**SOURCE PASSAGE**
━━━━

On behalf of the plaintiffs:

J. Paul McGrath, Esq.
Betsy Grey, Esq.
Lewis Wise, Esq.
Richard Willard, Esq.
Andrew Wolfe, Esq.

Royce C. Lamberth, Esq.
On behalf of the defendants:

Stanley M. Brand, Esq.
Steven R. Ross, Esq.
Michael L. Murray, Esq.
Eugene Gressman, Esq.
L. Kirk O'Donnell, Esq.


The COURT. Good morning.

The DEPUTY CLERK. Civil Action No. 82-3583. The United States of America, et al. v. United States House of Representatives, et al.

Mr. J. Paul McGrath and Mr. Stanley M. Brand.
The Court. We are here this morning on a motion to dismiss?
Mr. BRAND. Yes, your honor.
The Court. You may proceed.

Mr. BRAND. Your honor, may it please the Court, I am Stanley Brand, General Counsel to the Clerk of the House of Representatives.

I am here representing that part of the sovereign comprised of the United States House of Representatives together with Speaker O'Neill, Chairman Howard Levitas and the elected officers of Congress.

21-618 0-83—-50

We are here on our motion to dismiss which we filed on December 30th, 14 days after the Department initiated an unprecedented and we believe ill-founded suit against the House following its citation of Anne M. Gorsuch for contempt.

Never before in our history has the executive sued Congress directly for legislative action and so we might say like Fabian that if this were a play upon a stage now, we could condemn it as improbable fiction, but it is not.

We have been sued and we are here.

Viewed from any perspective we believe this suit must fail. The Department has now responded to our motion to dismiss and they have proffered several reasons why this action can survive.

Let's examine those seriatum and see why this action must be dismissed

The first is statutory subject matter jurisdiction, Federal courts are given jurisdiction pursuant to statute under the power of Congress to define that jurisdiction.

Our position on that is that even if 1331 were read to confer subject matter jurisdiction, that doesn't answer the question of the parties in this action which is provided for by section 1345 which is not a subject matter statute but a statute directed toward who may sue.

The statute gives the sovereign cannot bring suit alone on behalf of the executive, and we rely on that-we rely for that proposition on Clark v. Valeo where the court at 559 F. 2d 647, Note 4, expressly reserved the question of "the propriety of the appearance of the United States not to represent the unified position of all three branches but to argue for a judicial declaration of unconstitutionality of an act of Congress in the interest of the President and the executive branch alone.

Here, we believe, there is a lack of an articulated injury to the Federal Government as a whole comprised of three branches. But even if the Department literally comes within the language of the subject matter statute, 1331 and may sue under 1345, the case violates constitutional principles under article III. We turn to those.

━━━━

**SUPPLIED ENTRIES**
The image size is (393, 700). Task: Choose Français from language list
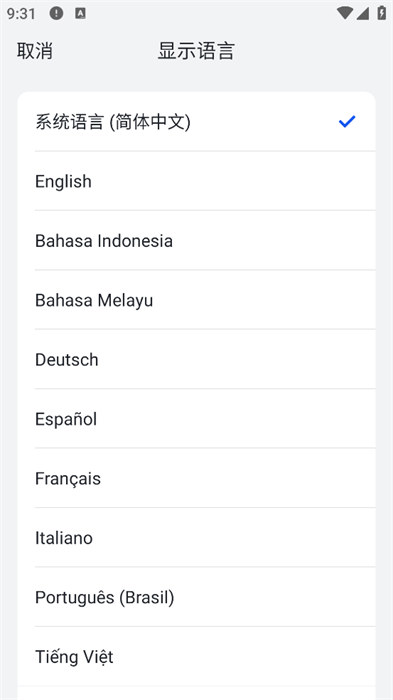point(196,478)
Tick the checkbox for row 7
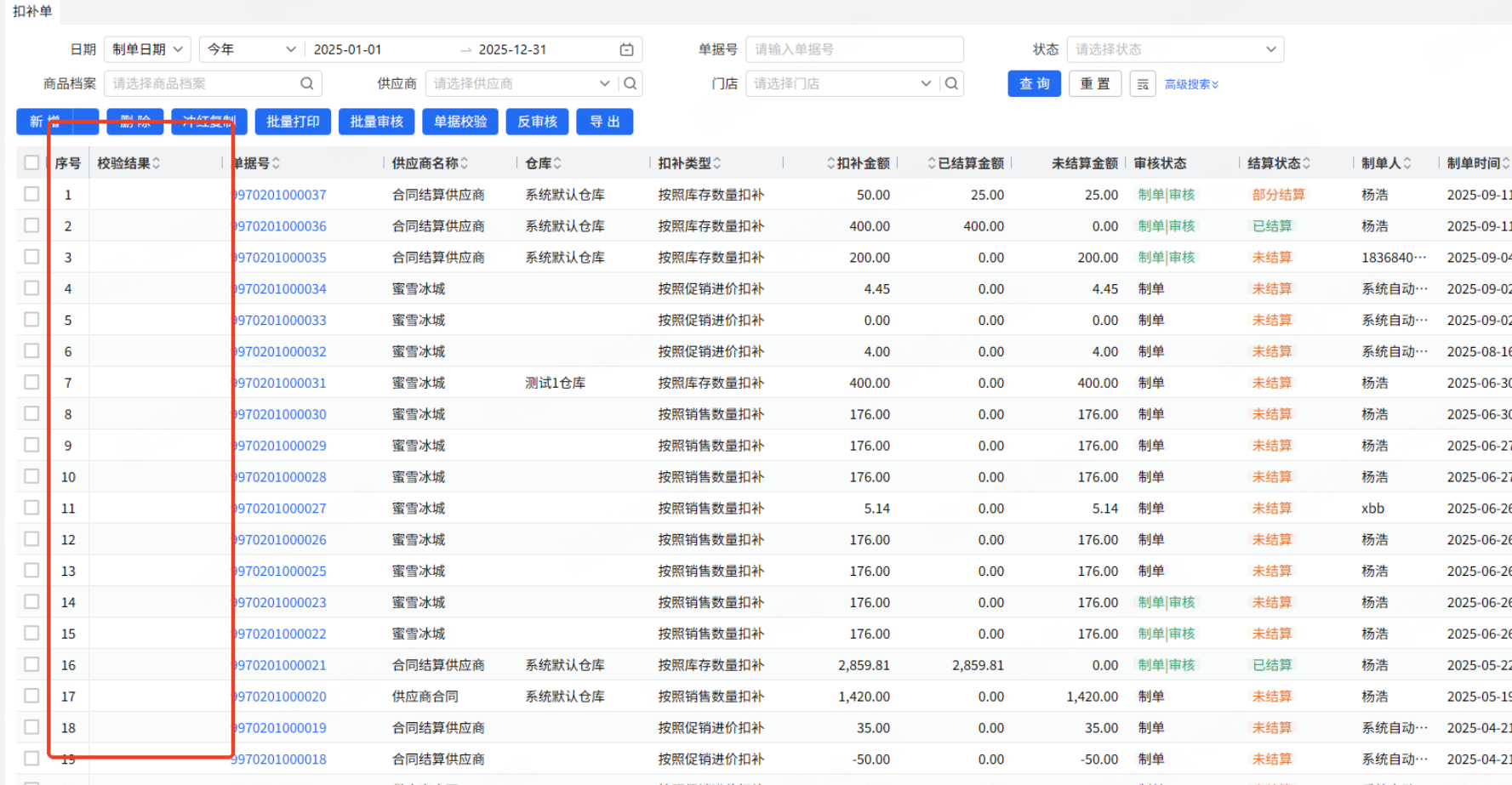1512x785 pixels. pos(31,382)

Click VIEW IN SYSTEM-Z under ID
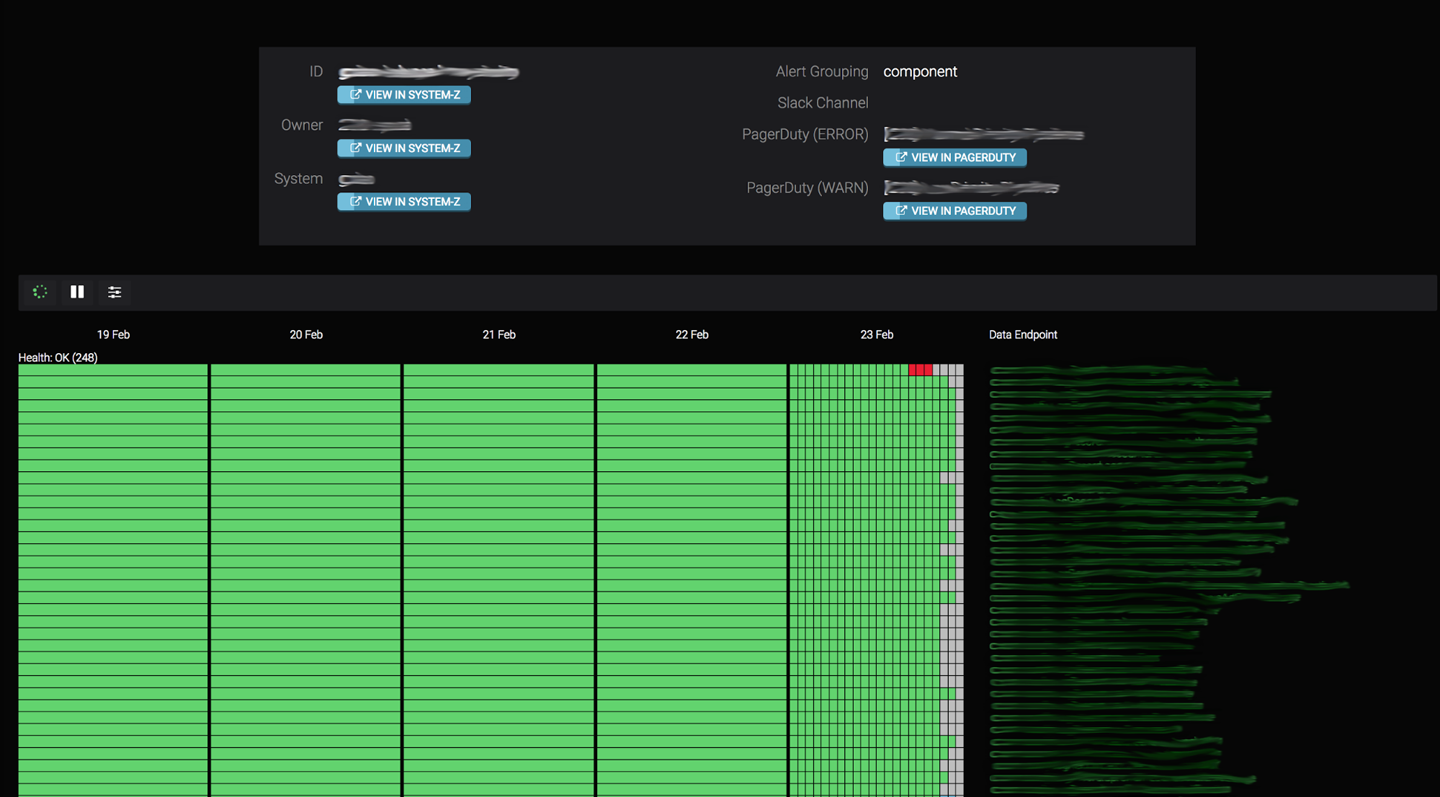(404, 95)
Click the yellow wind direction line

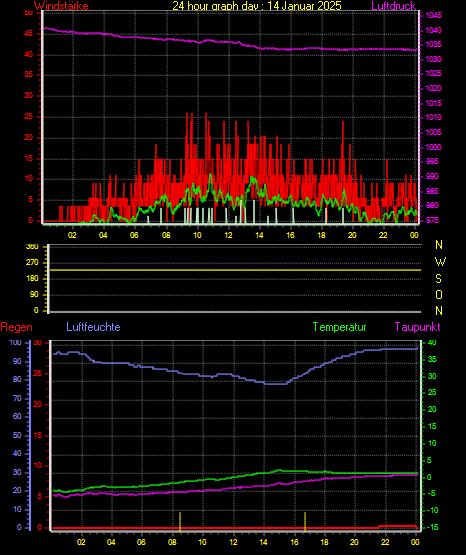pos(235,270)
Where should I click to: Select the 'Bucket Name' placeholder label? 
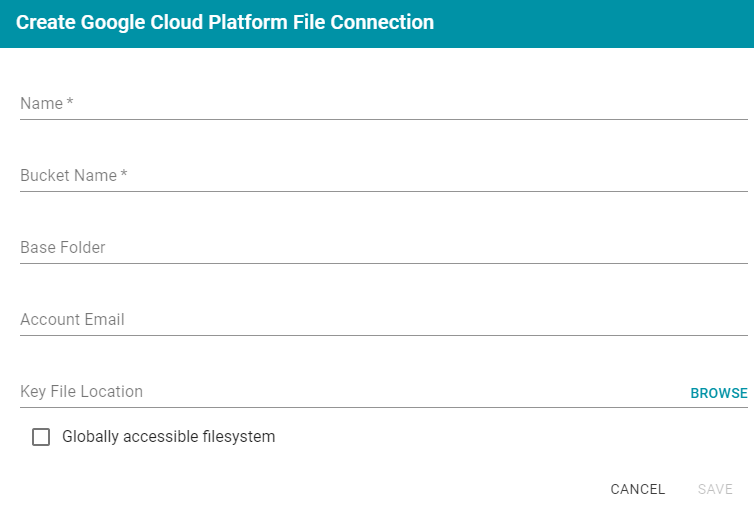click(x=69, y=176)
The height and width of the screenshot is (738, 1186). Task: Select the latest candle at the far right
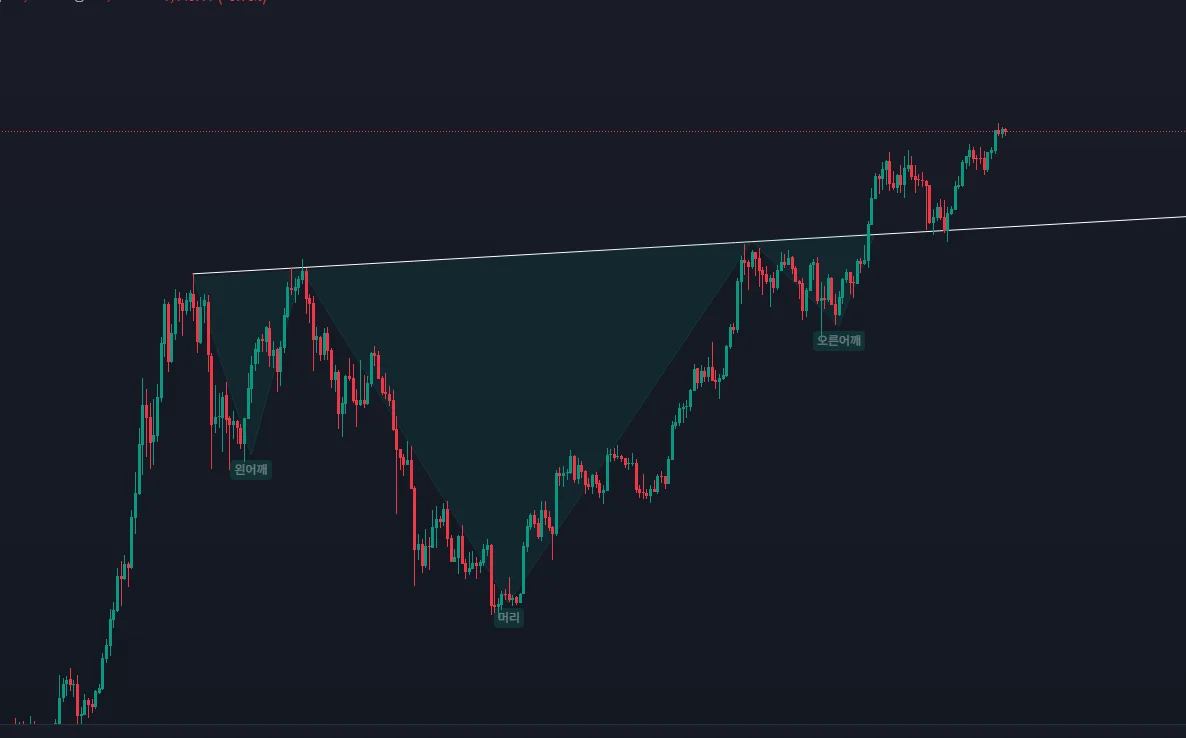(1003, 131)
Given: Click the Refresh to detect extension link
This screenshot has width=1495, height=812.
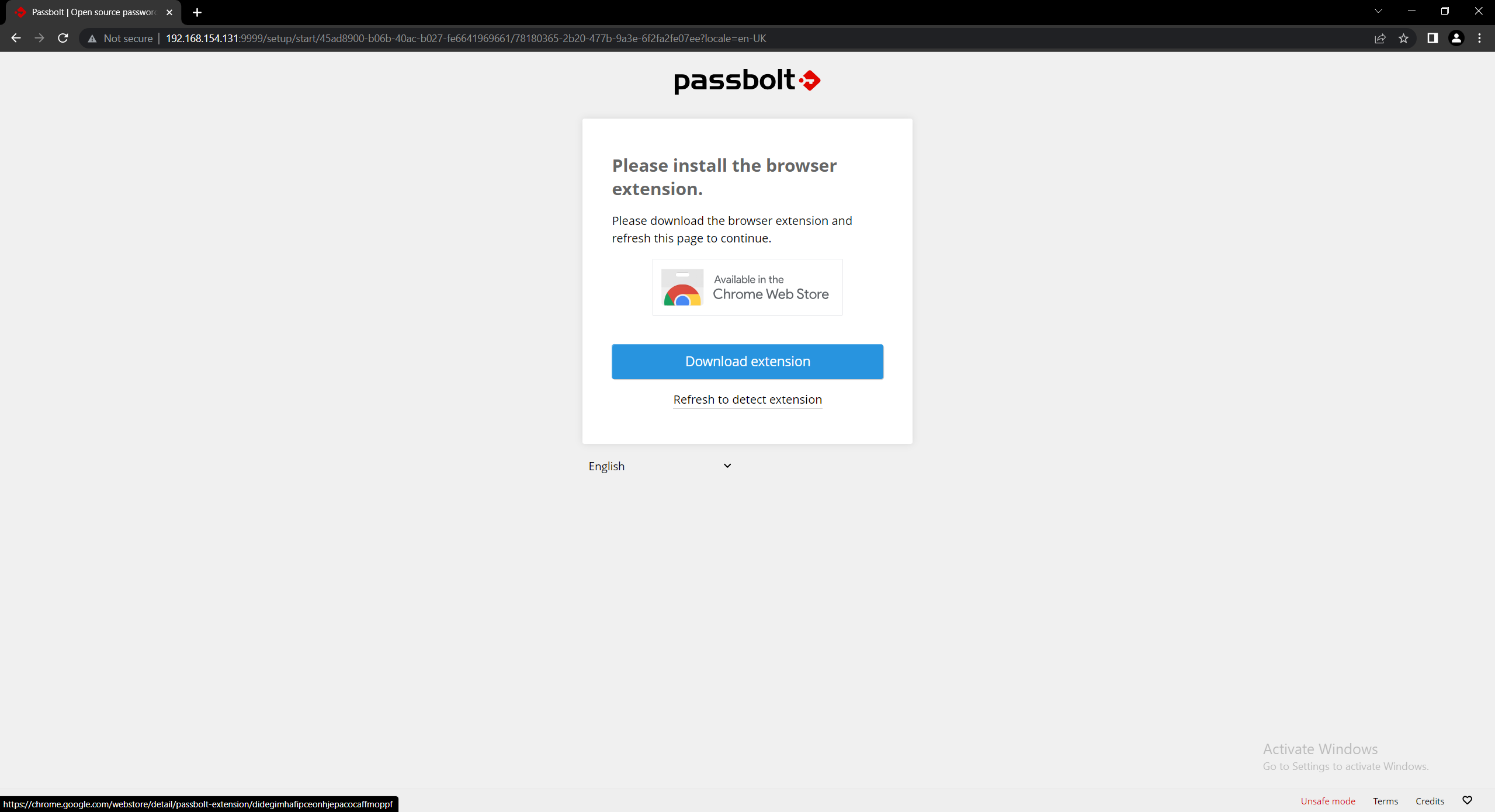Looking at the screenshot, I should pyautogui.click(x=747, y=400).
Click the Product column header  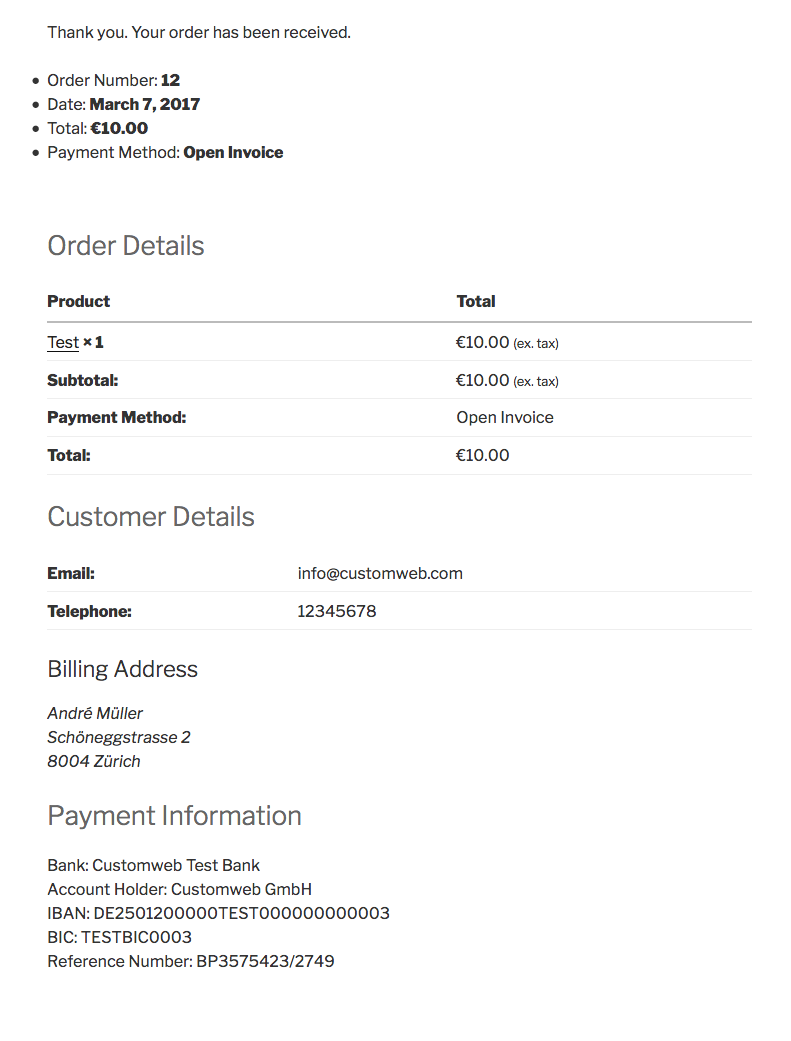tap(78, 301)
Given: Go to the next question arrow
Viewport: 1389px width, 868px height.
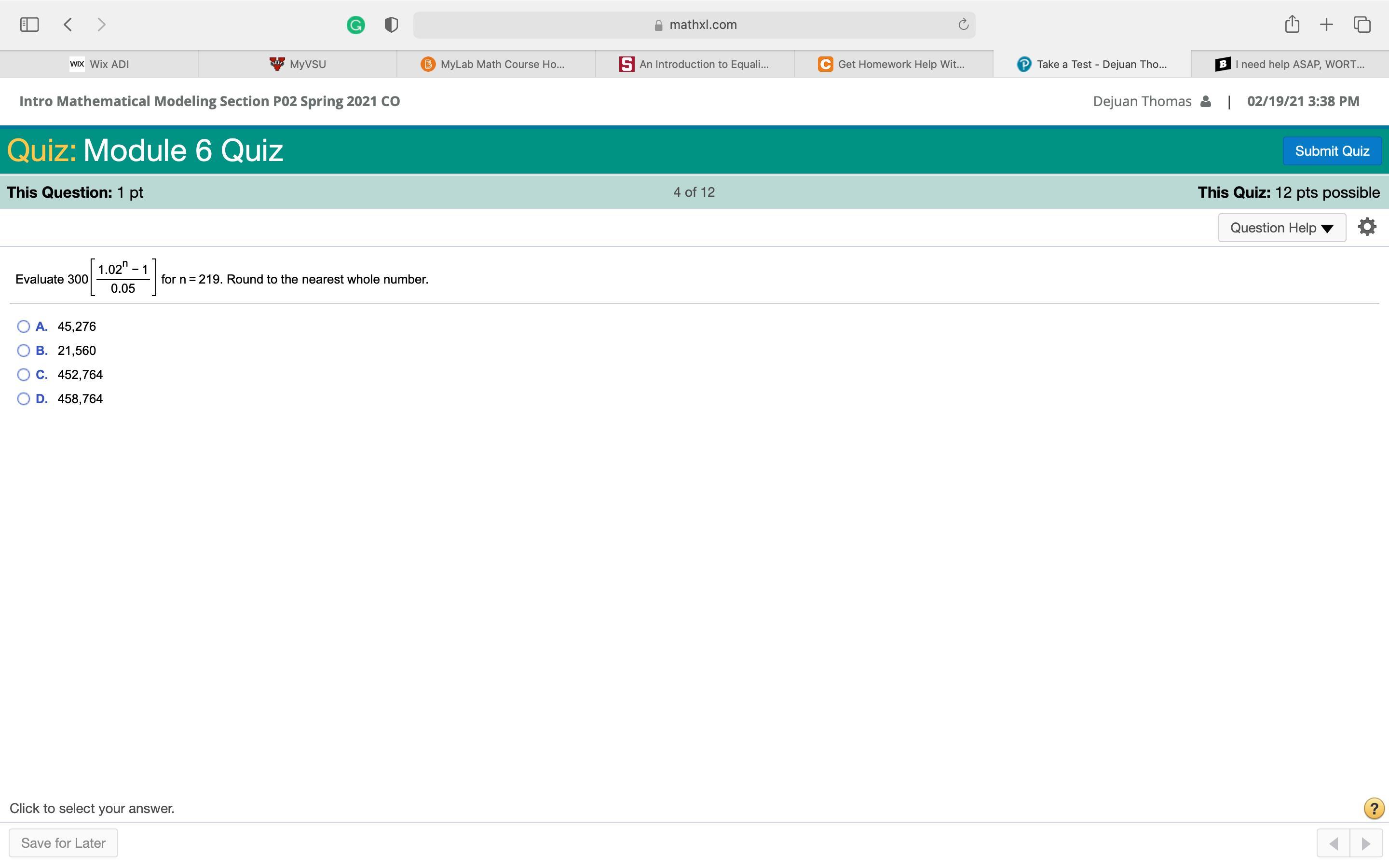Looking at the screenshot, I should [1365, 843].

━━━━

**DESCRIPTION OF THE TASK**
Please continue the hearing transcript on the motion to dismiss, picking up right after its final sentence. The rows have no connection to the hearing transcript on the motion to dismiss.

**EXERCISE RESPONSE**
The first of those is standing. Standing is a requirement in every Federal case and emanates from article III itself. It requires injury in fact which is direct and immediate and first, let's look at Miss Gorsuch.

The Department contends that even if Mrs. Gorsuch is never prosecuted for contempt, she is injured in two respects. She has lost effectiveness as an executive official and secondly, her reputation for fidelity to the rule of the law has been impugned.

Now, as to the first, a Government official's loss of effectiveness has never been held to confer standing on any one and in Harrington v. Bush, a case in this circuit, 553, F. 2d 190, a Congressman sued for declaratory and injunctive relief against the secret funding and reporting provisions of law applicable to the CIA.

The court found no standing because the claim that he could not be an effective Congressman without the relief prayed for was subjective and too attentuated to constitute injury. It simply was not a distinct and palpable injury.

The loss of effectiveness is mercurial to begin with. Beyond that, the complaint is utterly devoid of the necessary factual allegations


to support that claim. Indeed, it appears only in the memorandum of points and authorities filed in opposition to the House's motion to dismiss.

And lastly on that point, if accepted, it would spawn limitless suits against the Congress since executive officials are before Congress on almost a daily basis and subjected to very often close and caustic scrutiny, often perhaps with the result that they lose some of their effectiveness with Congress, but that, we think, would open the flood gates to a torrent of lawsuits by chastening bureaucrats who claim to have suffered injury by virtue of the Congress' oversight.

The second claim for damages is that her reputation for fidelity to rule of law has been impugned.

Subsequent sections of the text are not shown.